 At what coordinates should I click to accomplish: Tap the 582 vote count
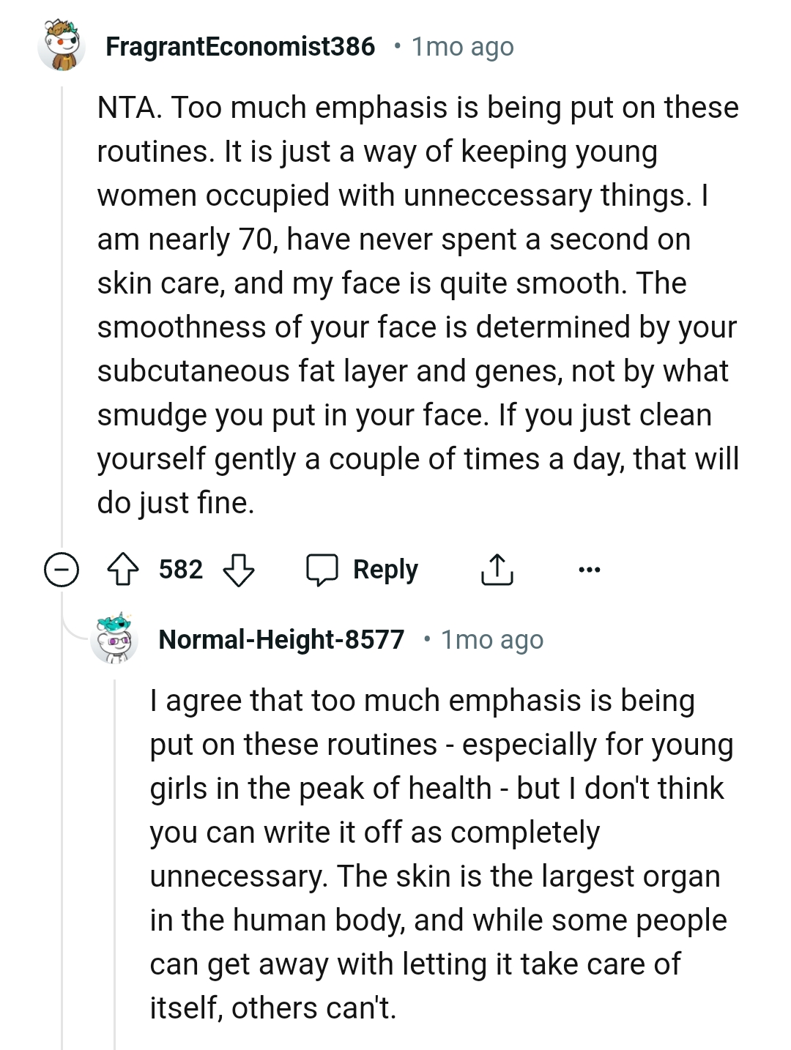coord(181,570)
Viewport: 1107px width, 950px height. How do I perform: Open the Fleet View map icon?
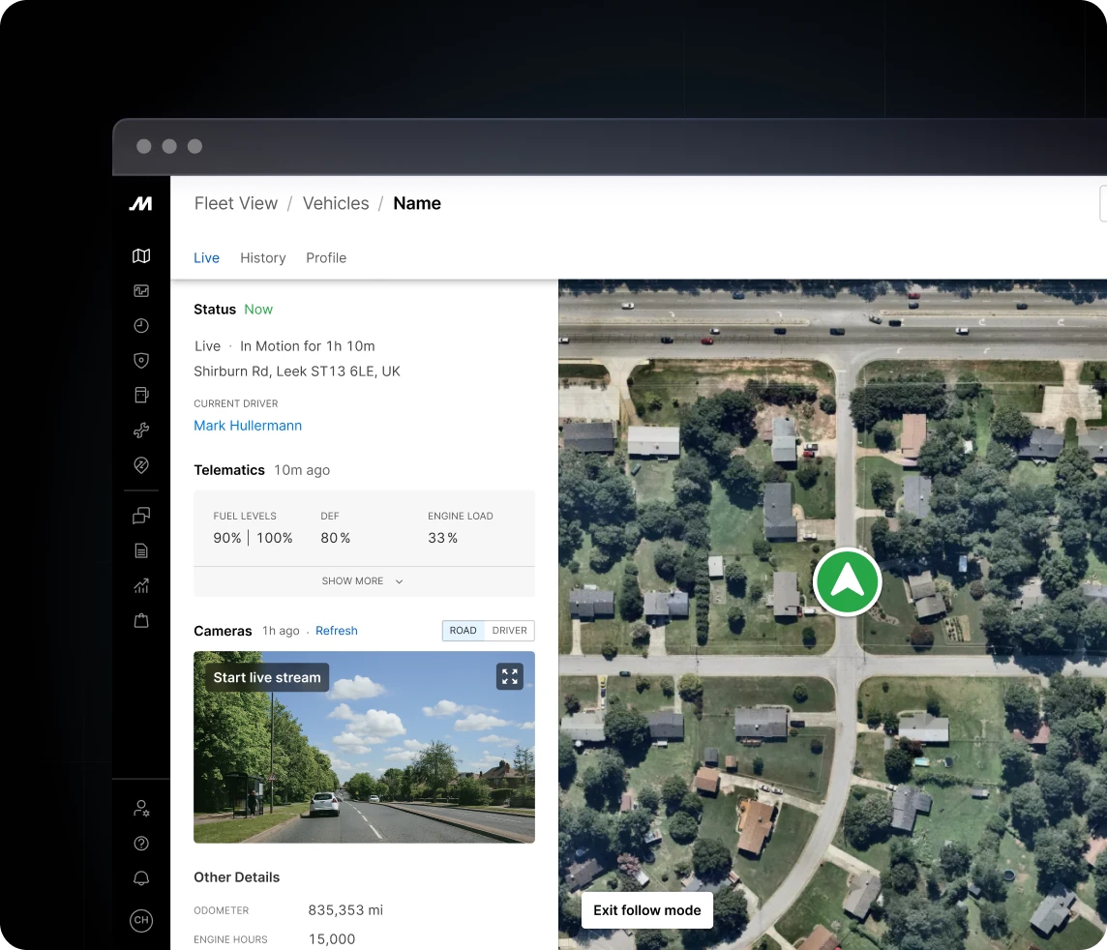(x=141, y=255)
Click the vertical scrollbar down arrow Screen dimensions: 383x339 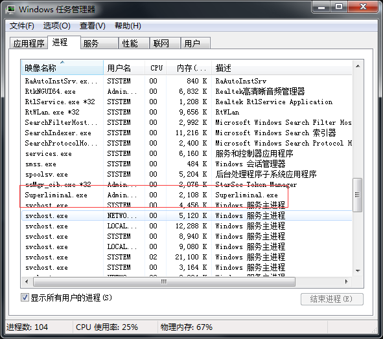358,270
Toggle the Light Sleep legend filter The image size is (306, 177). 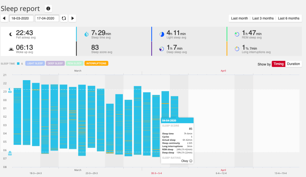[x=35, y=64]
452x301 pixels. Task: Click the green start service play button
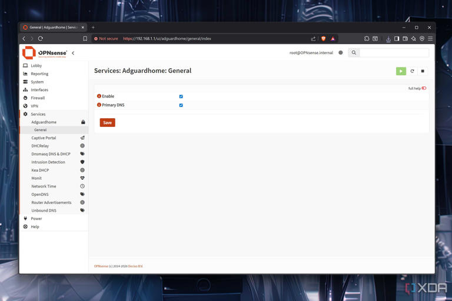[x=401, y=71]

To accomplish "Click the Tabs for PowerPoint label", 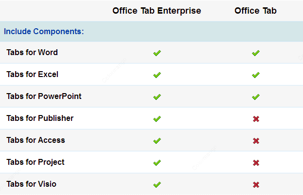I will (x=44, y=96).
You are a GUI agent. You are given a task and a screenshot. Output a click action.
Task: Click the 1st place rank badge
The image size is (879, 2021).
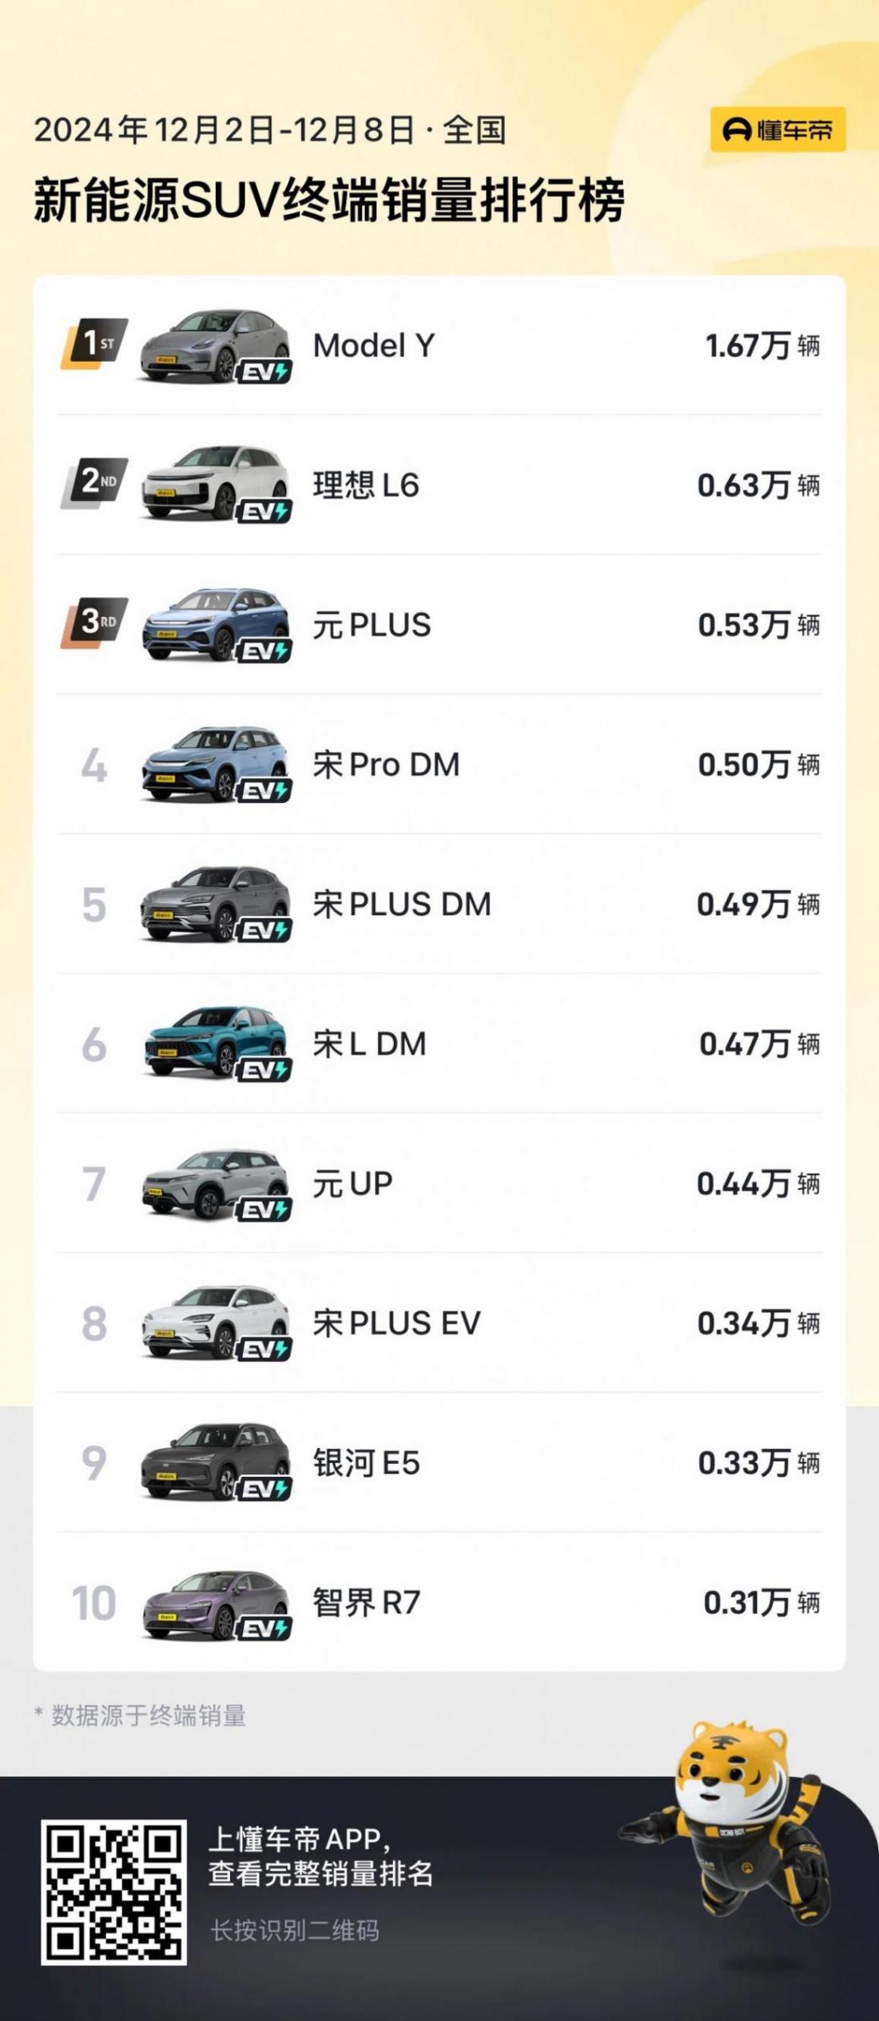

::::

Task requirements: Please copy word for word every line from the one containing "You are a GUI" through the end of the data, leaving out any pictures.

Solution:
You are a GUI agent. You are given a task and a screenshot. Output a click action.
Task: Click the 1st place rank badge
The image size is (879, 2021).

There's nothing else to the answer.